In its own way, this statement reminds me of the Second Habit of Highly Successful People (Stephen Covey) - "Begin with the End in Mind".

Which then puts to mind my own philosophy of producing events - Start with the Strike and Work Your Way Backward.

It all points to the idea that there is, indeed, an end to things.  That, with every project, there will be a punctuation that signals that the sentence is complete.  That a job is only a job if it has an endpoint.  That, whether we want it to or not, Life has its very own "Finis" at the end of the pages.  And the idea is to start with a fictional (only so because it is a prediction of the circumstances of that end rather than the actuality) ending and create a backward timeline to the very moment of NOW.

When I produce an event, I like to start with the fictional audience member's walk-through.  Good sight lines, bathrooms, sound levels?  Backwards.  Parking, ease of directions?  Backwards.  How to buy a ticket, how'd they hear about it, what was compelling about the info they got?

I go all the way back and try to plan benchmarks to meet along the way.  There are always unexpected bumps and unforeseen stumbles along the forward path but this approach gives me the ability to almost predict my success or failure in steps - at least in terms of logistical structure, right?
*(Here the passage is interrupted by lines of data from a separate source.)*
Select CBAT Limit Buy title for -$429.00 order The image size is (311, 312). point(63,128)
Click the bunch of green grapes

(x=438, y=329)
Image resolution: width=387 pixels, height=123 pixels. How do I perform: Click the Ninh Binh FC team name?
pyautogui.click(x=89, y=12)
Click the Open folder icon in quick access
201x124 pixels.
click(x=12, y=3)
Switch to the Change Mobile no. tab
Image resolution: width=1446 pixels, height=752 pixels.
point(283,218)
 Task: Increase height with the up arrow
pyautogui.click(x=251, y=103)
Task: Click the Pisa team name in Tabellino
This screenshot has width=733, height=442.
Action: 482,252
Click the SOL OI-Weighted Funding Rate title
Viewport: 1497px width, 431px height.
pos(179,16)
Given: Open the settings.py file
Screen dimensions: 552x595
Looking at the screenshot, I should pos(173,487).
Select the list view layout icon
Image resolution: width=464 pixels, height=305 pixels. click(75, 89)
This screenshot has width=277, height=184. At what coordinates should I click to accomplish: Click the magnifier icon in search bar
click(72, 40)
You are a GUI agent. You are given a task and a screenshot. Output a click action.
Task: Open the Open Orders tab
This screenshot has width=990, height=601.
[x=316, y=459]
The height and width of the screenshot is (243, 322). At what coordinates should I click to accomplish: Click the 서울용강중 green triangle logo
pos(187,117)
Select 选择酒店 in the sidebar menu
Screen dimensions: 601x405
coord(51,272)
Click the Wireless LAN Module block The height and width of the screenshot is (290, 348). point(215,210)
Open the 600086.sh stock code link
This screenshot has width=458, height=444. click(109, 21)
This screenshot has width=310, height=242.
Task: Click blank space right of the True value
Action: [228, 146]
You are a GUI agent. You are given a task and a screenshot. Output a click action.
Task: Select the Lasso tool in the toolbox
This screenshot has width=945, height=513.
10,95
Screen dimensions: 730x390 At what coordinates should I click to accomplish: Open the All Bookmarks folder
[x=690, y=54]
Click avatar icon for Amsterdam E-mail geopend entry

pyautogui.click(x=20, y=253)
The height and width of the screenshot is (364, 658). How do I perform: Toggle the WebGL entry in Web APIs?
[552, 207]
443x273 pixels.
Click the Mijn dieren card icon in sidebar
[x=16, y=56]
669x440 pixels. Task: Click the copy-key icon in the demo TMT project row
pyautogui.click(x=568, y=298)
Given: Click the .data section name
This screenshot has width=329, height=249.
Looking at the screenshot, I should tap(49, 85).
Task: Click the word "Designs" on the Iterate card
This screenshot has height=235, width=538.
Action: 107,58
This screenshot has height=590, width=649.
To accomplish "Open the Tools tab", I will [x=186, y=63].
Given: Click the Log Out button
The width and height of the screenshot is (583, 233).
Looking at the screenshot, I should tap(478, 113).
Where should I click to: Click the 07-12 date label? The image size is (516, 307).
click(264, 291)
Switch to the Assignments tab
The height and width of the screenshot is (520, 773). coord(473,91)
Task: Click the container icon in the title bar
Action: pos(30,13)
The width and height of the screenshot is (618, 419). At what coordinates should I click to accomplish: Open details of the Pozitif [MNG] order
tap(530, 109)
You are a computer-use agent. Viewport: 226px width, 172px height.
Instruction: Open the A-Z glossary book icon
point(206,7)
In looking at the Covey Habit, the idea is to take that concept and apply it to your life.  Imagine a funeral - yours - complete with eulogies.  What do you want the people to remember you for?  Generosity?  Sexual Prowess?  Overwhelming ideological stupidity?  Then you start, right now, being more generous, learning the positions of the Kama Sutra, and join the TeaBillies.

I used to have my eighth grade students do the Covey exercise.  It's a tad morbid, thinking about your own funeral as a 13-year old, but the kids I taught were surrounded by gang violence and uncles who had died at the ripe old age of 22, so it wasn't that much of a stretch.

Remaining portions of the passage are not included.